Heal and Restore
A Checklist for great immunity - 24 tips to nurture & nourish.
October 13, 2016

There are 2 clear strategies I work on to boost  immunity.  

1.  Nurture our good bugs.  When this natural symbiotic relationship is strong and we have a healthy army of good bugs, we have a really good chance of keeping the pathogenic bugs at bay and therefore a stronger immune system.   You’ll know things are going well because your digestion will be regular and your immunity good.

2.  Nourish our cells.  Let’s assume we’re enjoying some great nourishing, healing foods.  The other important question to ask is, ‘Are we absorbing all these wonderful nutrients these foods are providing us …  or not?’   Signs our body gives us if we’re not absorbing well e.g. bloating, constipation or loose stools, lethargy, headaches, mood swings, blood sugar swings etc.  The trick is to stop a minute and listen to our amazing body and the signs it’s ‘quietly’ giving us.

So yes, VERY simply when these two functions are going well – we are well.

And then No… because the problem is there are SO many different factors in our environment that can work against these two most natural of functions  and often without us even realising it.

The following tips help nurture our good bugs and nourish our cells. there’s something you’re not already doing, start, (just one idea / tip at a time) until it becomes ‘just a way of life’.

1.    Vitamin D.  The sunshine & happiness vitamin.  In Aus. the winter sun is low in the sky, it will be rare to need a hat or sunscreen.  Just enjoy a healthy dose of sunshine.

2.    Sleep.  10 – 14 hours for kids, depending on their age.  7 – 9 hours for adults.

3.    Stress Less.  Allow for down time (schedule it in), play, have fun, get outdoors, be creative, let the kids get dirty, mediate, rest, do more of what you love and love what you do.
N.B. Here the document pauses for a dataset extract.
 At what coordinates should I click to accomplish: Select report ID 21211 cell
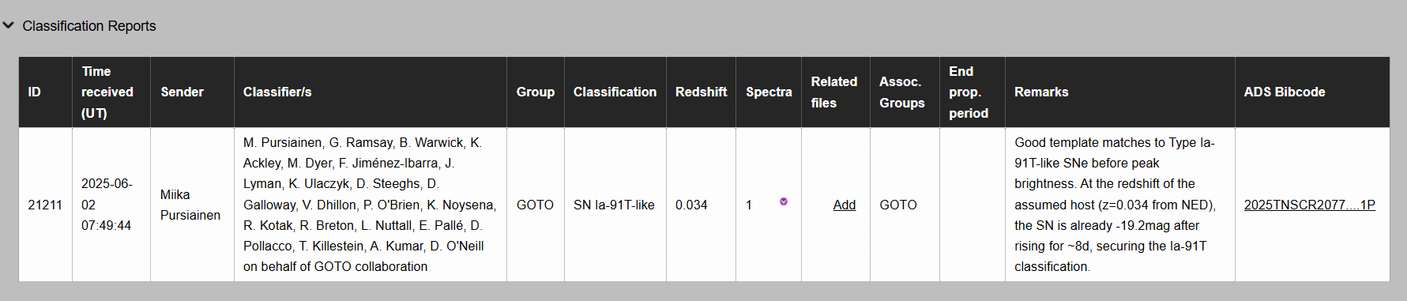coord(46,205)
4.    Fresh Air & Physical Activity. 

5.    Water.  1 – 2L a day.

6.    Reduce or eliminate sugar, dairy and gluten.  Especially dairy for sinus, colds or mucous generating infections.

7.    Reduce processed, packaged foods.

8.    Evaluate simple carbohydrates, (including fruit).  No more than 2 pieces of fruit a day.

9.    Greens, glorious greens.  Lots of them any which way you can.

10.  Good fats & protein!!  Keeps our blood sugars stable.  Include bone stocks regularly (I cannot say enough about one of natures true super foods), you’ll understand why in the image below and check out the recipe for Immuni-TEA.

11. Whole (real) foods, including herbs & spices (garlic, ginger, turmeric, cinnamon)

12. Eliminate trans fats.  Baked goods, chips, margarines, cooking with vegetable oils.

13. Check toxin exposure or anything hampering optimum health. Personal and home cleaning products, radiation, EMF & chemical exposure, cookware, plastics, heavy metals, microbial infections etc.

14. Fermented foods.   Add them in daily e.g. kefir, authentic sugar free yoghurt, sauerkraut, miso paste, olives, capers.  And if you’re buying them, preferably unpasteurized.

15. Enjoy a good breakfast & lunch or afternoon tea / dinner and look after your blood sugars.

16. Own a pet 

17. Laugh

Supplements to consider

18. Good quality cod liver oil or fish oil

19. Probiotic (if you’re not fermenting foods)

20. Vitamin C

21. Zinc, Magnesium

Other tips

22. Responsibility.  Take control. Our health is in our hands.

23. Consistency & patience.  It’s not an overnight fix.

24. Therapeutic grade essential oils e.g. I love doTERRA.

What have I missed?  What do you do to nurture your good bugs and nourish your cells?